Ladies and gents it’s a close battle here neck and neck! we will see who wins at the end of the week


----------



## QuestionableCuber (Jun 20, 2019)

Btw the next week is 2x2 week please leave your suggestions here


----------



## Cubingcubecuber (Jun 20, 2019)

249v2 M vs Wuxia M

I know people don’t like them a lot, but I think it will be close


----------



## QuestionableCuber (Jun 20, 2019)

Both of those cubes were... Okay? _Not really _


----------



## Cubingcubecuber (Jun 21, 2019)

QuestionableCuber said:


> Both of those cubes were... Okay? _Not really _


I know; that is why they are a close match. If not, than you could do Zhanlang vs. Weipo


----------



## pb cubing (Jun 21, 2019)

valk


----------



## TheCube4226 (Jul 16, 2019)

Cubingcubecuber said:


> 249v2 M vs Wuxia M
> 
> I know people don’t like them a lot, but I think it will be close


249 V2 by a mile.

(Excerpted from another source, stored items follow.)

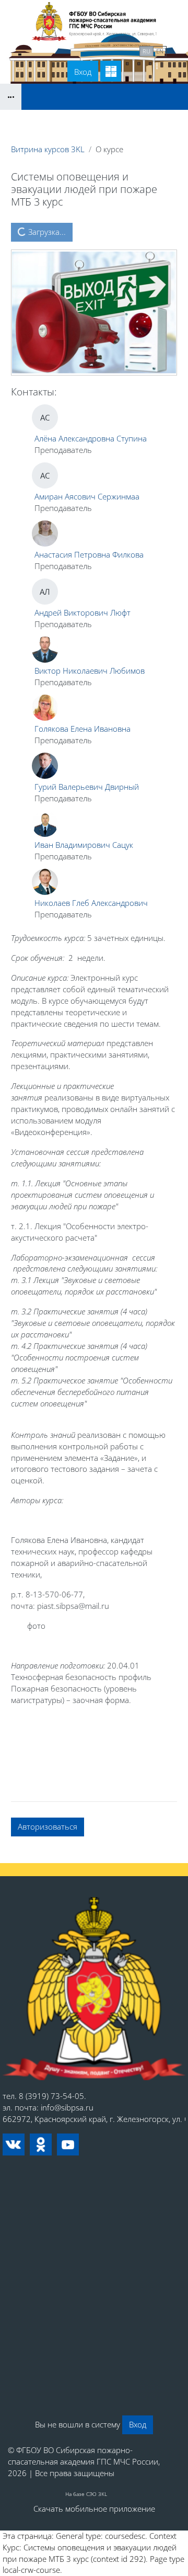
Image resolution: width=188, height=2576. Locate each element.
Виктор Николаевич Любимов (89, 670)
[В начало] (94, 1988)
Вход (82, 71)
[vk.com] (14, 2144)
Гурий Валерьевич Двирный (86, 786)
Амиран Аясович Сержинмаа (86, 496)
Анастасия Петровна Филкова (89, 554)
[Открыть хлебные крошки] (10, 97)
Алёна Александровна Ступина (90, 438)
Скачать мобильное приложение (94, 2508)
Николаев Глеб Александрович (91, 903)
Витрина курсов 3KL (48, 149)
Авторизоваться (47, 1826)
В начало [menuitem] (42, 50)
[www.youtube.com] (68, 2144)
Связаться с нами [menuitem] (101, 50)
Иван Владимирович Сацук (83, 844)
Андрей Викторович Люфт (82, 612)
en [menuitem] (159, 51)
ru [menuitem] (146, 51)
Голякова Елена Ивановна (82, 728)
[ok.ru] (41, 2144)
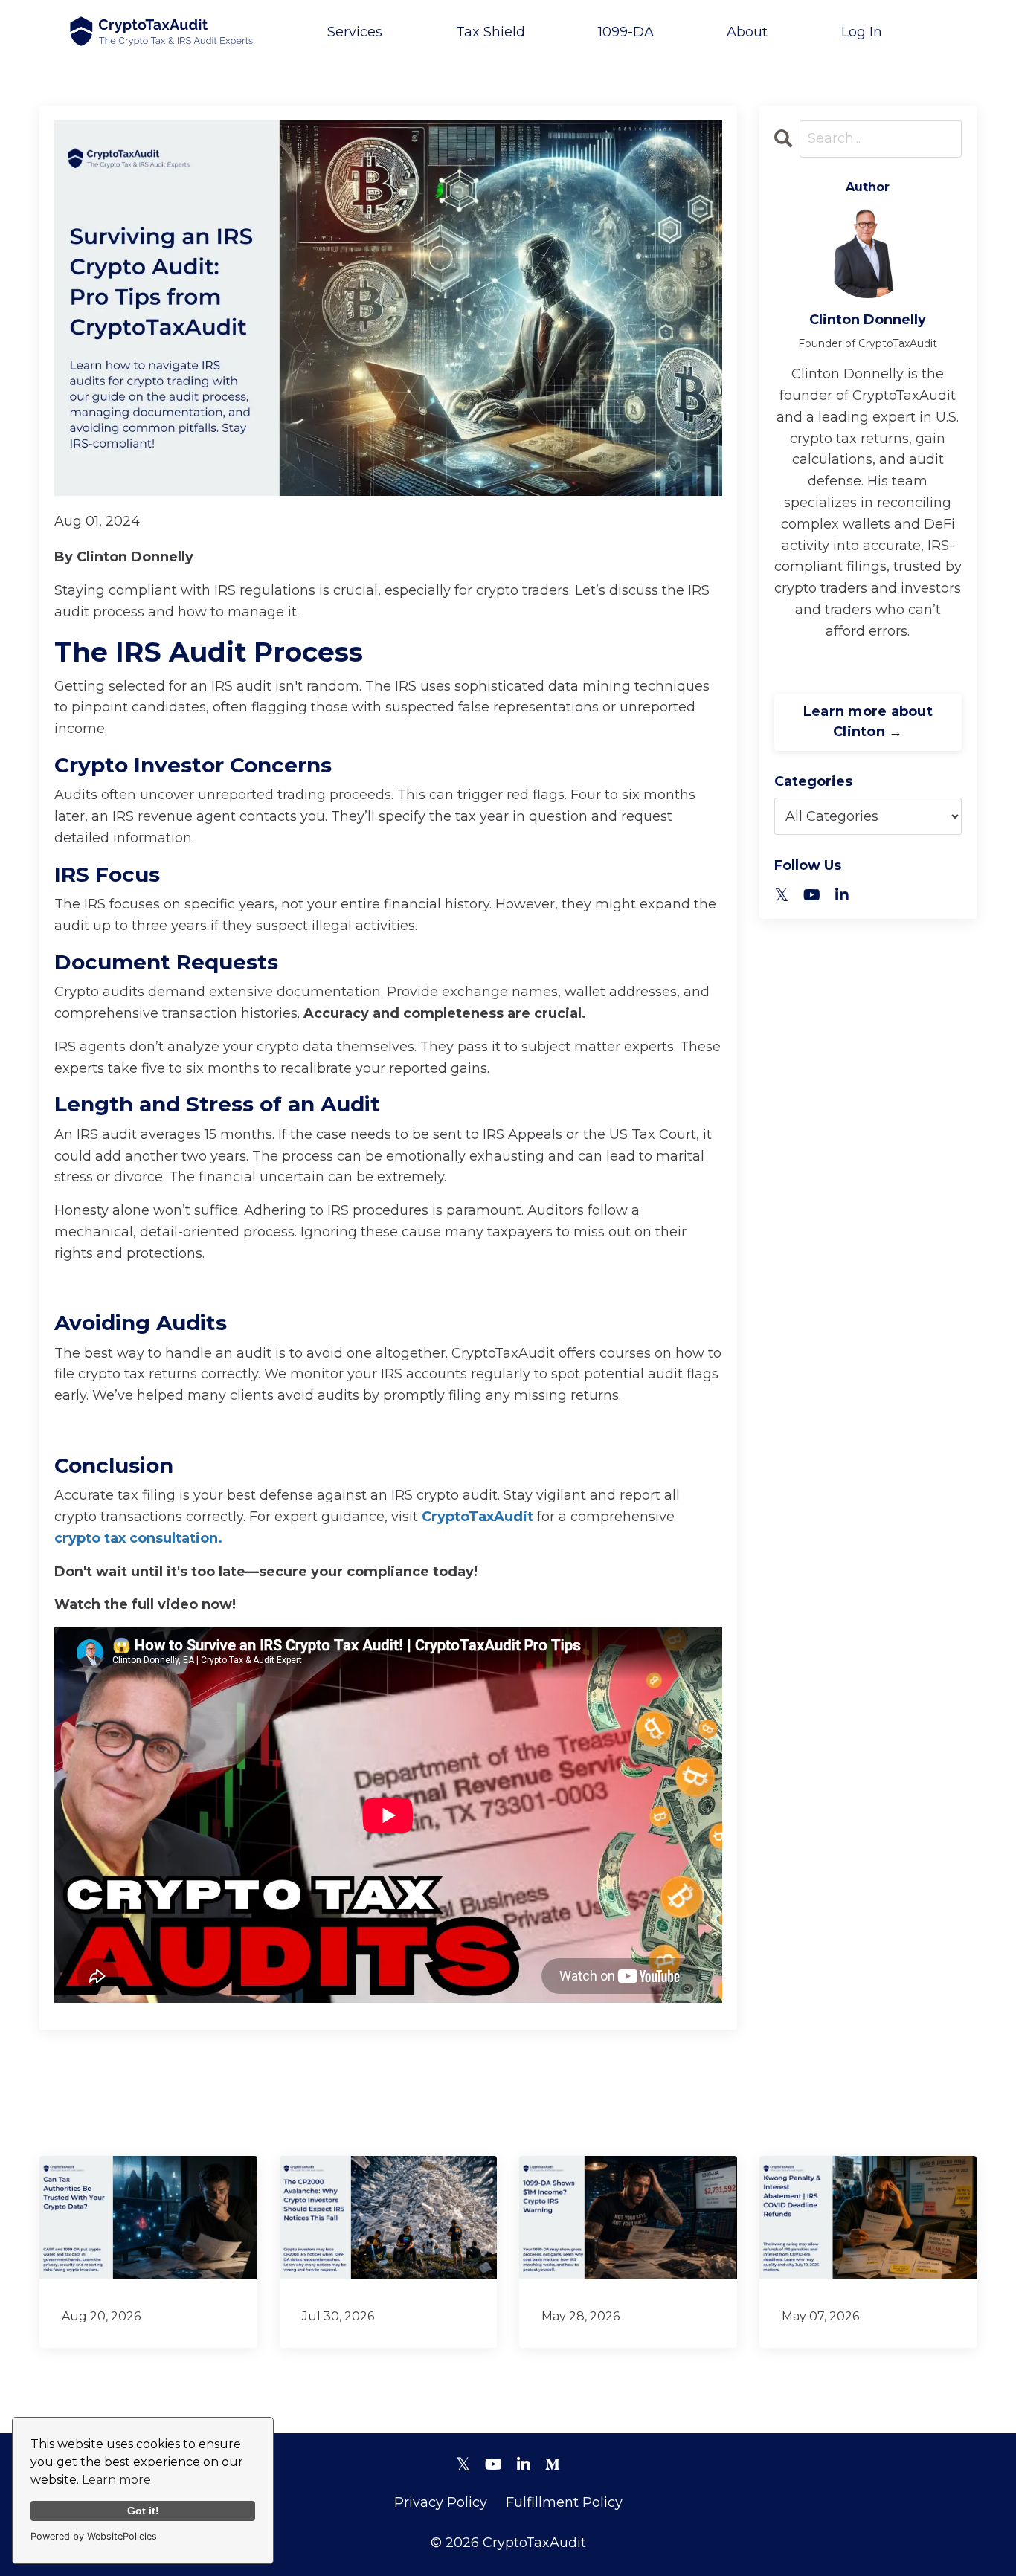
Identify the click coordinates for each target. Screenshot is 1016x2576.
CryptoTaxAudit (475, 1516)
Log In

I actually quite like it


----------



## wearephamily1719 (Jul 16, 2019)

QuestionableCuber said:


> Btw the next week is 2x2 week please leave your suggestions here


MF2C or MF2S


----------



## QuestionableCuber (Jul 16, 2019)

Sorry for inactivity on this thread today is 2x2 week and we will be doing 249 v2 m vs wuxia m


----------



## Skittleskp (Jul 16, 2019)

Valk 3 and 356r are still on the poll.


----------



## wearephamily1719 (Jul 17, 2019)

Skittleskp said:


> Valk 3 and 356r are still on the poll.


Why are you everywhere? LOL


----------



## SM cubing (Jul 17, 2019)

why didnt you add the best 2x2







the bandaged shengshou 6x6


----------



## TheCube4226 (Jul 17, 2019)

SM cubing said:


> why didnt you add the best 2x2
> 
> 
> 
> ...


OOoohhoHOOhoHOHHOHH YeessSSSS


----------